- [TASK BRIEF]: Of all the lines below, return only those starting with the line holding "Given: Disable the AutoDeploy checkbox" and going on through the line holding "Click POIZON badge on Mac Attack унисекс", exactly as written.
*** INPUT Section Begins ***
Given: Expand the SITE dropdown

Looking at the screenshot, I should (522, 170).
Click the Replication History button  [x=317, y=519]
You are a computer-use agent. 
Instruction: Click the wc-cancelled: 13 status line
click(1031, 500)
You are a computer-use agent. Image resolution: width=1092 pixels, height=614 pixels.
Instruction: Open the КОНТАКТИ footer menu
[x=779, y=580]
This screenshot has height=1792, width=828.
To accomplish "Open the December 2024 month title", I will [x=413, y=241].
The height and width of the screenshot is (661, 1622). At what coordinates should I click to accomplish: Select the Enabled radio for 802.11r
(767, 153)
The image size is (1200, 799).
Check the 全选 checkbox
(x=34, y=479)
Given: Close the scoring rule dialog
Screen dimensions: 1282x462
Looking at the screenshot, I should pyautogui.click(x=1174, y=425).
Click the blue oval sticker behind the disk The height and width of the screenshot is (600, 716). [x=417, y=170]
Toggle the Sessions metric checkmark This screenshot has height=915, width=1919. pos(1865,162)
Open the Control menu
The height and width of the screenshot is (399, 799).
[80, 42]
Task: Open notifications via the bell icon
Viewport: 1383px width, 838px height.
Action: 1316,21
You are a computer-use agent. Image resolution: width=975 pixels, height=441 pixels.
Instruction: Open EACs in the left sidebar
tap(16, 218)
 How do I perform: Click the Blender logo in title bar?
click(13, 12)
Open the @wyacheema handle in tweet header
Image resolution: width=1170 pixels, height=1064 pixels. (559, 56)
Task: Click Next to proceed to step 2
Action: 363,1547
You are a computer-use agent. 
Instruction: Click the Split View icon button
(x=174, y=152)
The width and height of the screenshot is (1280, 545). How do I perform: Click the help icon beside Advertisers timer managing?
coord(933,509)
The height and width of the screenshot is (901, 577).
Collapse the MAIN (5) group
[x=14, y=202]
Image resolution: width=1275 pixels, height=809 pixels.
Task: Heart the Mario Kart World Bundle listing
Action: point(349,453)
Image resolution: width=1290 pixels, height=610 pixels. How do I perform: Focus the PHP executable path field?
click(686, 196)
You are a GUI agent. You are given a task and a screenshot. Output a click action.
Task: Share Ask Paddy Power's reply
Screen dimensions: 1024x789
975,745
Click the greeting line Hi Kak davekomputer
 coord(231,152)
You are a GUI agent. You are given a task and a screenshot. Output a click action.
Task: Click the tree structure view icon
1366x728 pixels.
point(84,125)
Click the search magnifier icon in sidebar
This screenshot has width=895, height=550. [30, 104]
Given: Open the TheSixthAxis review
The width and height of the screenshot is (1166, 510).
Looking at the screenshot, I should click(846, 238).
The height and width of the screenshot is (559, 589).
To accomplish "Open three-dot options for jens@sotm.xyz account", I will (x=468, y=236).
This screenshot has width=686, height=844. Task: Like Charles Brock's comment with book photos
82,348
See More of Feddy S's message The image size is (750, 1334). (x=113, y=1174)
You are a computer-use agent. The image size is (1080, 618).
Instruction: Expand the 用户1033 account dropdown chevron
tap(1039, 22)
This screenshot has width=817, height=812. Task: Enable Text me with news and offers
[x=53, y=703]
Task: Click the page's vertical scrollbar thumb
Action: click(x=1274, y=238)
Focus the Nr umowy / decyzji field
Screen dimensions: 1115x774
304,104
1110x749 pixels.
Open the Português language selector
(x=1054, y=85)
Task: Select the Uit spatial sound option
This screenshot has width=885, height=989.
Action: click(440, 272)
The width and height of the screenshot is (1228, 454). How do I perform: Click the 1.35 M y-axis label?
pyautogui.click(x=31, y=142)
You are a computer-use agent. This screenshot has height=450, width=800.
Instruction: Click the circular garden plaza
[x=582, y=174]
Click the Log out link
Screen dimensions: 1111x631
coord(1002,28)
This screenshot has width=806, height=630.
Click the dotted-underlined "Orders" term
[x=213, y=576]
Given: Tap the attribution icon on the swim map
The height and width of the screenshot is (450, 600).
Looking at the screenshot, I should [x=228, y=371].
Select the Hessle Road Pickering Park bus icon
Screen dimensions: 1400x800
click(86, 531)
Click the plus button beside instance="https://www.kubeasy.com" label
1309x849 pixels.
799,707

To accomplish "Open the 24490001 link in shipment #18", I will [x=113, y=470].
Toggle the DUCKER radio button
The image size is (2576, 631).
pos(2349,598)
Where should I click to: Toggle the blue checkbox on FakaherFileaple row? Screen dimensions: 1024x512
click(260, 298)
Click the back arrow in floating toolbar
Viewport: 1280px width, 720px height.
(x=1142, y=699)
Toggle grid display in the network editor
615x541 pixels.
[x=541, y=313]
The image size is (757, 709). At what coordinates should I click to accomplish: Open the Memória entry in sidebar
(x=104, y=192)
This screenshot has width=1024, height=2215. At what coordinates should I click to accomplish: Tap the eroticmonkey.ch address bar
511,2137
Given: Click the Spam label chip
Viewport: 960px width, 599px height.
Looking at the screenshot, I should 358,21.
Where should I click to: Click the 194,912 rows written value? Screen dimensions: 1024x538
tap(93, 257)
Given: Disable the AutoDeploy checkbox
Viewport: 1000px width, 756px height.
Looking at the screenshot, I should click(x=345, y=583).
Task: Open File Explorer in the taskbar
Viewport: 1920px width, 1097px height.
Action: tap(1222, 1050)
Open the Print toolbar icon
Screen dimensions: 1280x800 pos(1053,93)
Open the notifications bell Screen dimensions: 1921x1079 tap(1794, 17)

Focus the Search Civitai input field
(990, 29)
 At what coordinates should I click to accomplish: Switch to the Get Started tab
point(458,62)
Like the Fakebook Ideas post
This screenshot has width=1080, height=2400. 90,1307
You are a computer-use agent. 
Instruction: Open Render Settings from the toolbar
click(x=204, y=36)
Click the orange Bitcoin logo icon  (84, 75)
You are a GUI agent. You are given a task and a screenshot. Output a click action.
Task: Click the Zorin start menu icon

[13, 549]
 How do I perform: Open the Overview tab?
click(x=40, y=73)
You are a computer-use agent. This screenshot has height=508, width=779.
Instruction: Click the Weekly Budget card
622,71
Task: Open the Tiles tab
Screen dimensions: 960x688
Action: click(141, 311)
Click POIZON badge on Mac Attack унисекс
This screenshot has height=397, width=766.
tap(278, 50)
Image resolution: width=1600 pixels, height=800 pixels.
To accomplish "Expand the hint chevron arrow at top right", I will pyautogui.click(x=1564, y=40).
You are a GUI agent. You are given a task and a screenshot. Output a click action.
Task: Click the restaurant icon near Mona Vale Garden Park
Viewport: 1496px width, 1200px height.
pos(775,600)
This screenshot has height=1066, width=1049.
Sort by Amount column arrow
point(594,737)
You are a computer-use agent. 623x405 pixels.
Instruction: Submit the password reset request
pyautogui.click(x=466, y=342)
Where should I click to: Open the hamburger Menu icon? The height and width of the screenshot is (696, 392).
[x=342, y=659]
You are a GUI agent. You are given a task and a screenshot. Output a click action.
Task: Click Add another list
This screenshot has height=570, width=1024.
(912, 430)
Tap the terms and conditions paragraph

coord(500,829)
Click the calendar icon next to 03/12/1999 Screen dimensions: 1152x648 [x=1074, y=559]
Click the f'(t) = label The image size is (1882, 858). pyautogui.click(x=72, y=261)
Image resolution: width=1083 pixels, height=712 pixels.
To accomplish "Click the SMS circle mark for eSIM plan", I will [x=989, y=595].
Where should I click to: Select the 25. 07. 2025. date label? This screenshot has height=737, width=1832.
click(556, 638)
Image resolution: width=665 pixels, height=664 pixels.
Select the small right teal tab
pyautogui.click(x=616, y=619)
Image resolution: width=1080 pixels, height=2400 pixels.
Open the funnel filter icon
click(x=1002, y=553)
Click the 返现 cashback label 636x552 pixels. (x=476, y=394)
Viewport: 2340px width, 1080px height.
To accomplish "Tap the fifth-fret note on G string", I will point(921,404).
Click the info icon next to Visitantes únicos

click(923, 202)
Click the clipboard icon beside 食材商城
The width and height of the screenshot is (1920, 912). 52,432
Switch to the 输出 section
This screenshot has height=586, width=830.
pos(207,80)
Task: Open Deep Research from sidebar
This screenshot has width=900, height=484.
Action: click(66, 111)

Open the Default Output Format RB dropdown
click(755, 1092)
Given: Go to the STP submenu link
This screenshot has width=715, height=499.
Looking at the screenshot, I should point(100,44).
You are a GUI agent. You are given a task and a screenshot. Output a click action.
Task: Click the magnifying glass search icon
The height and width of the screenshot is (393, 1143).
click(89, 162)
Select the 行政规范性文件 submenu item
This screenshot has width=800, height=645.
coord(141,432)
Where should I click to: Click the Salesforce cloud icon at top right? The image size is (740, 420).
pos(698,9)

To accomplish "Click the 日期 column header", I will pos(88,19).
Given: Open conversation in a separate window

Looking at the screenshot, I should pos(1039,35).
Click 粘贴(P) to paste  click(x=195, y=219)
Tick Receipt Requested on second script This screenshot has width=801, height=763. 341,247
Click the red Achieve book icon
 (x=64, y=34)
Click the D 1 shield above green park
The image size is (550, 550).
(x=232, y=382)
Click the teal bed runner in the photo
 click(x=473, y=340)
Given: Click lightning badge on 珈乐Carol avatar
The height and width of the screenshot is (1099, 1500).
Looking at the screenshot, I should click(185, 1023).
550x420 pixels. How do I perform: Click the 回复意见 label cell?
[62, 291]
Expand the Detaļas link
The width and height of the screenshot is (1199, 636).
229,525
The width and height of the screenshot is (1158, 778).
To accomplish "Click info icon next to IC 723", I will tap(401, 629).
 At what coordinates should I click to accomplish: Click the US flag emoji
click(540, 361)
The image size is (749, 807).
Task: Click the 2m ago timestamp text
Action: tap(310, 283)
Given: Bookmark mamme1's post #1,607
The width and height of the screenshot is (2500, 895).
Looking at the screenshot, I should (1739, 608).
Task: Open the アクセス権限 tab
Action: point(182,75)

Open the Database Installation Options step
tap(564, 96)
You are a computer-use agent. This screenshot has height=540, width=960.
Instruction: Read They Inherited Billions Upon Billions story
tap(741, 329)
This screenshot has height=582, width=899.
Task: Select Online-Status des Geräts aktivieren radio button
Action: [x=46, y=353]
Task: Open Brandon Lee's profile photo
*** INPUT Section Ends ***
- [SOLUTION FOR THIS PROBLEM]:
Given: Disable the AutoDeploy checkbox
Viewport: 1000px width, 756px height.
Looking at the screenshot, I should click(x=345, y=583).
Task: Open File Explorer in the taskbar
Viewport: 1920px width, 1097px height.
Action: tap(1222, 1050)
Open the Print toolbar icon
Screen dimensions: 1280x800 pos(1053,93)
Open the notifications bell Screen dimensions: 1921x1079 tap(1794, 17)

Focus the Search Civitai input field
(990, 29)
 At what coordinates should I click to accomplish: Switch to the Get Started tab
point(458,62)
Like the Fakebook Ideas post
This screenshot has width=1080, height=2400. 90,1307
You are a computer-use agent. 
Instruction: Open Render Settings from the toolbar
click(x=204, y=36)
Click the orange Bitcoin logo icon  (84, 75)
You are a GUI agent. You are given a task and a screenshot. Output a click action.
Task: Click the Zorin start menu icon

[13, 549]
 How do I perform: Open the Overview tab?
click(x=40, y=73)
You are a computer-use agent. This screenshot has height=508, width=779.
Instruction: Click the Weekly Budget card
622,71
Task: Open the Tiles tab
Screen dimensions: 960x688
Action: click(141, 311)
Click POIZON badge on Mac Attack унисекс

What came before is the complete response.